En réalité, c’est l’éducation nationale qui est responsable de la situation.

Mme Annie David, présidente de la commission des affaires sociales. Le précédent gouvernement a supprimé tant de postes d’enseignants !

M. Serge Dassault. Mais on n’en parle pas ! Voilà bien longtemps que l’on ambitionne d’enseigner à tous les enfants le même « socle de connaissances ». C’est ce que plusieurs ministres de l’éducation nationale m’ont affirmé. Or un grand nombre d’enfants ne s’intéressent pas du tout à ces enseignements ! Ce qu’ils souhaitent, c’est suivre une formation professionnelle. Le grand responsable du problème, c’est le collège unique, qui a été institué voilà bien plus de dix ans !

Il faudrait supprimer le collège unique. (Exclamations amusées sur les travées du groupe CRC.) Ce serait plus utile que de consacrer de l’argent à de nouveaux contrats. Il serait tout à fait préférable de distinguer deux filières d’enseignement, à l’image du système qui existe dans bien d’autres pays : l’une pour préparer des diplômes à l’université et dans les grandes écoles, pour ceux qui le peuvent ; l’autre pour apprendre un métier, à partir de quatorze ans, et non de seize ans, dans le cadre de l’apprentissage et de l’alternance. Un examen à la sortie de la sixième devrait opérer la sélection et jouer le rôle que remplissait auparavant le certificat d’études, qui a malheureusement été supprimé.

En effet, c’est uniquement en développant l’apprentissage et l’alternance que vous réussirez à réduire le nombre de jeunes sortant du système scolaire sans la moindre formation. Ces jeunes seraient embauchés dans les entreprises.

Mme Gisèle Printz. À quatorze ans !

M. Serge Dassault. Monsieur le ministre du travail, voilà pourquoi je vous propose d’ouvrir les contrats d’avenir à l’apprentissage, pour que le dispositif aide les chefs d’entreprise à embaucher des apprentis.

En effet, aujourd’hui, il est regrettable que les patrons n’aient pas suffisamment recours à l’apprentissage pour des raisons de coût. Ainsi employés, les contrats d’avenir permettraient aux apprentis d’acquérir véritablement les bases d’un métier pour, ensuite, de gagner leur vie.

Dès lors, les contrats d’avenir pourraient se révéler très utiles pour financer ces contrats d’apprentissage et permettre ce que vous souhaitez, ce que nous souhaitons tous : la diminution du chômage des jeunes. Ainsi, vous ferez œuvre utile. (M. Ronan Kerdraon s’exclame.)

M. le ministre délégué chargé de la formation professionnelle et de l’apprentissage a annoncé qu’il accorderait 30 millions d’euros aux missions locales, qui agissent dans ce sens. Je suis heureux de l’apprendre.

M. le président. Veuillez conclure, mon cher collègue.

M. Serge Dassault. Monsieur le président, je suis le seul orateur à n’avoir que cinq minutes. (Rires et exclamations sur les travées du groupe socialiste, du groupe CRC et du groupe écologiste.)

M. le président. C’est le règlement, mon cher collègue. (Sourires.)

Mme Christiane Demontès. Voyez donc cela avec votre groupe !

M. Ronan Kerdraon. On va faire une quête de minutes pour vous, monsieur Dassault !

+ + + +

Exercices à traiter:
A: D'après le débat sur les contrats d'avenir, quelle somme le ministre délégué chargé de la formation professionnelle et de l'apprentissage a-t-il annoncé accorder aux missions locales ?
B: Poursuivez le débat sur les contrats d'avenir après sa dernière réplique.

Données recueillies:
+ + + +

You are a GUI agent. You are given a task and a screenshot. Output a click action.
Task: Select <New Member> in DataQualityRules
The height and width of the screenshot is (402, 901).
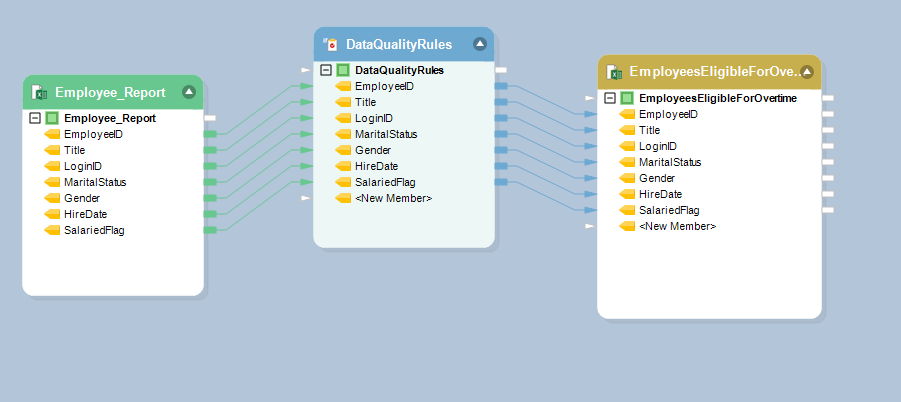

+ + + +

Réponses ci-dessous:
A: 30 millions d'euros.

B:
M. Serge Dassault. Quoi qu’il en soit, laissez-moi finir !

Je propose deux amendements, monsieur le ministre. Le premier concerne les activités marchandes, seules capables de procurer des emplois durables ; l’autre vise à développer en priorité l’apprentissage pour les contrats d’avenir. (Applaudissements sur les travées de l'UMP.)

M. le président. La parole est à Mme Maryvonne Blondin.

Mme Maryvonne Blondin. Monsieur le président, messieurs les ministres, mes chers collègues, le projet de loi dont nous débattons aujourd’hui rejoint le fil rouge de la campagne de François Hollande, la jeunesse, dont il a fait sa première priorité. « Cette jeunesse qui doit retrouver confiance en elle, trouver toute sa place dans son propre pays », selon les propres mots du Président de la République.

Comment atteindre cet objectif ? Il s’agit, en premier lieu, de proposer à ces jeunes une fenêtre d’entrée dans la vie professionnelle, une première expérience associée à une formation. Je parle d’une véritable formation, qui n’a rien à voir avec celle qui avait été promise aux auxiliaires de vie scolaire, les AVS.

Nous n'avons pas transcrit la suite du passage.